One problem is that U.S. law generally requires our food aid to be purchased
in American markets and transported on American ships. The upshot is that
much
of the donation is wasted on shipping costs, the aid is delayed, and when it
arrives our grain risks depressing local prices and long-term production
incentives.
To his credit, President Bush has pushed to ease this requirement, but
members of Congress are blocking him, because they value farmers' votes more
than
African lives.
Above all, we need a major new international initiative to extend the green
revolution to Africa. Farmers in tropical Africa get only 1,500 pounds of
cereal
grain per acre, compared with 4,900 pounds in China. Pedro Sanchez, an
agricultural expert at Columbia University, has estimated that Africans
could triple
food production if they used modern seeds and methods.
In the village of Angaual Goge Haouna, where seven children died in the last
few months of starvation, villagers said they wanted more fertilizer above
all, as well as better seeds and help exploiting a nearby lake for
irrigation.
"I'm not only using the same techniques as my grandfather, I'm actually
using the same implements," said Momom Bukhary, a 63-year-old man. "And this
land
used to be far more productive than it is now. When I was young, the annual
harvest would last a full year, longer in good times. Now it only lasts
three
months, and then we run out of food."
A major reason is that the soil has been depleted of nutrients. But in
sub-Saharan Africa, farmers apply an average of 9 kilograms of fertilizer
per hectare,
compared with 206 kilos in industrialized countries.
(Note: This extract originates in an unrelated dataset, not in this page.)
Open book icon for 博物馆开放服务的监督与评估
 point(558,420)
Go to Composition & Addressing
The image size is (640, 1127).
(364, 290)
In the news business, we don't lead with headlines like "Millions of
Children Dying in Africa," because that's not actually news. It's the
wallpaper.
Yet realities like that should inspire our priorities. And we're not even
using our aid money wisely. Unless we help start a green revolution in
Africa,
we'll be back in Niger year after year - and every village will be
surrounded by more tiny graves.
POsted by Miriam V.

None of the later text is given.